◆ **Record excerpts**
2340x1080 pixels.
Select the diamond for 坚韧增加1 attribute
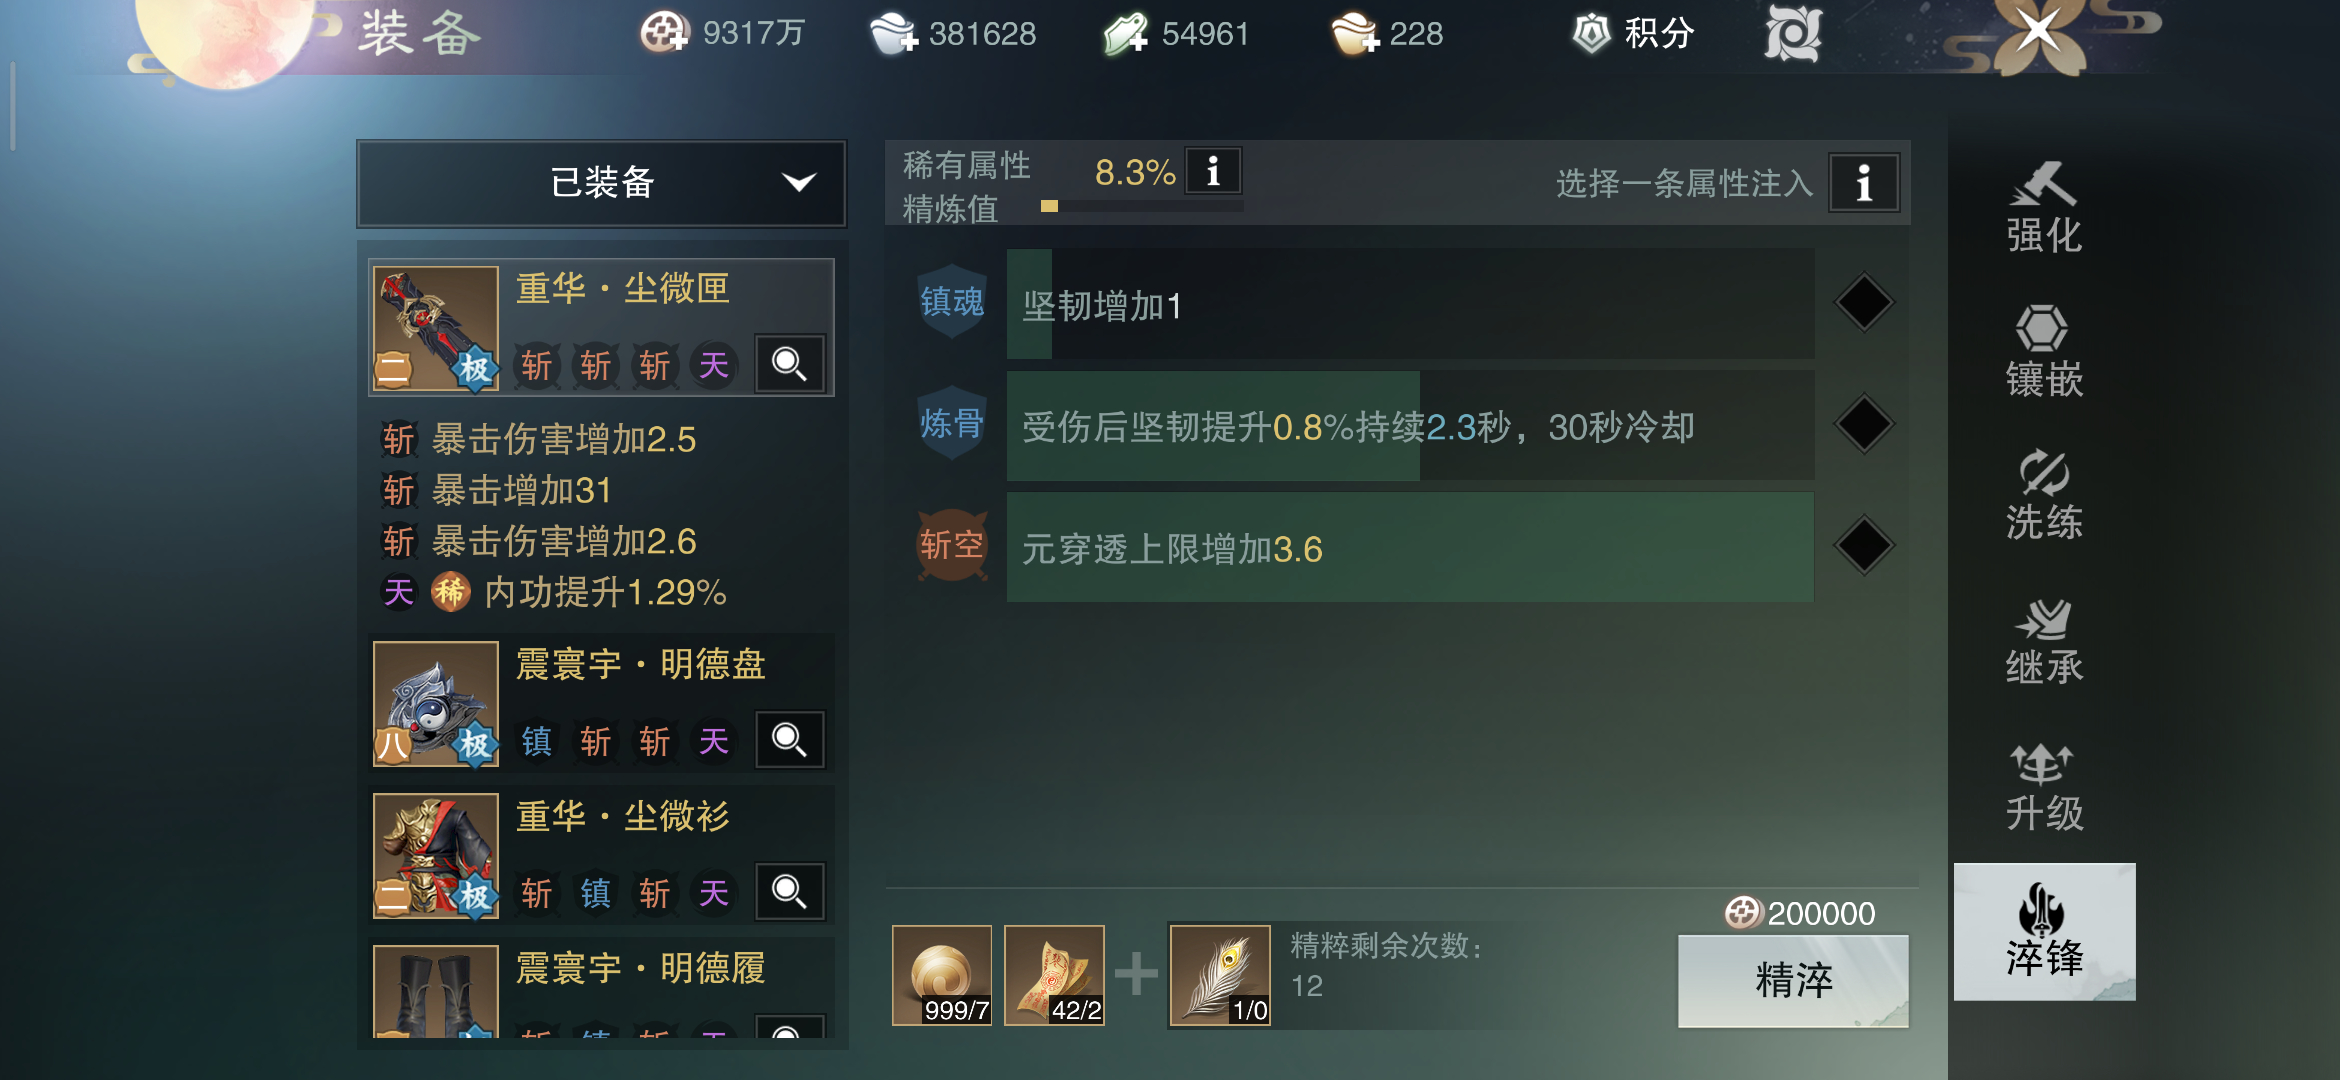tap(1864, 302)
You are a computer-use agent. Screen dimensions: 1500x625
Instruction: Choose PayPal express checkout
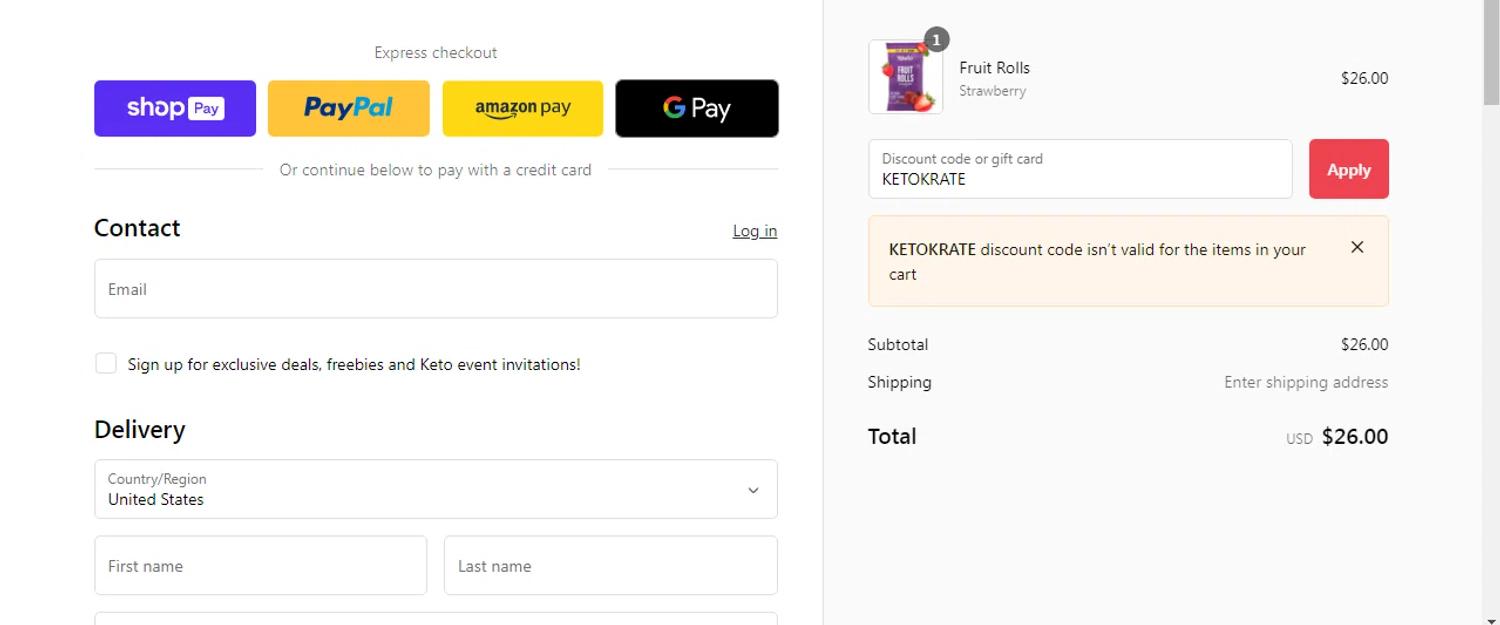click(348, 108)
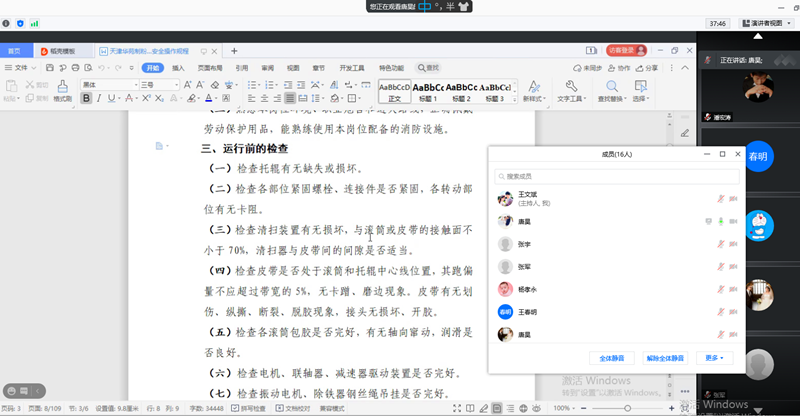Image resolution: width=800 pixels, height=416 pixels.
Task: Click the Collaborate (协作) icon
Action: [619, 67]
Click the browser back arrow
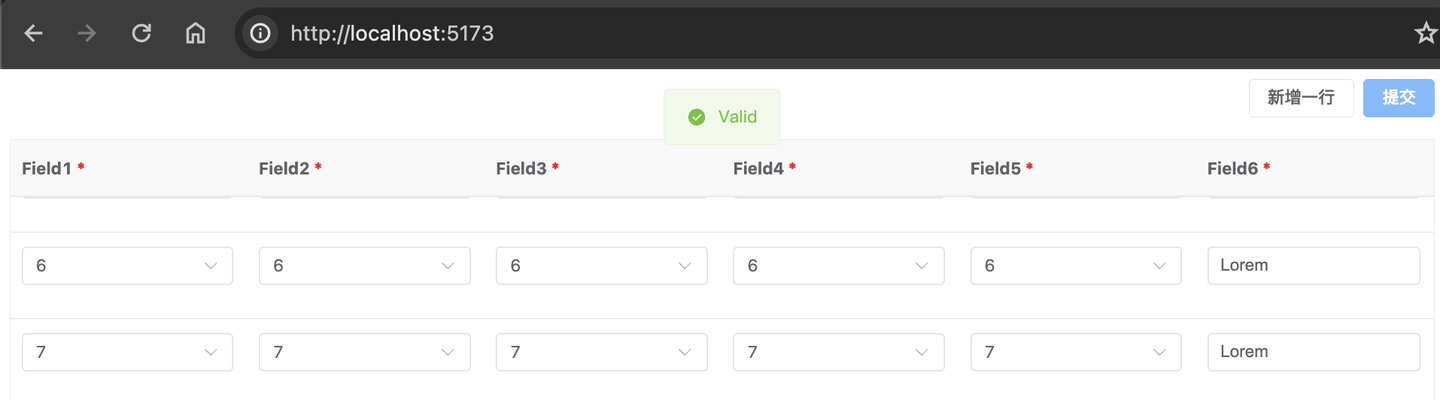The height and width of the screenshot is (400, 1440). click(x=34, y=34)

◆ **Exercise objective**
Repeat the material above word for word; no images go in the copy.

◆ **Task result**
2340x1080 pixels.
Select the diamond for 坚韧增加1 attribute
tap(1864, 302)
You are a computer-use agent. Screen dimensions: 1500x625
Instruction: Choose PayPal express checkout
click(348, 108)
Image resolution: width=800 pixels, height=416 pixels.
Task: Click the Collaborate (协作) icon
Action: [619, 67]
Click the browser back arrow
The height and width of the screenshot is (400, 1440). click(x=34, y=34)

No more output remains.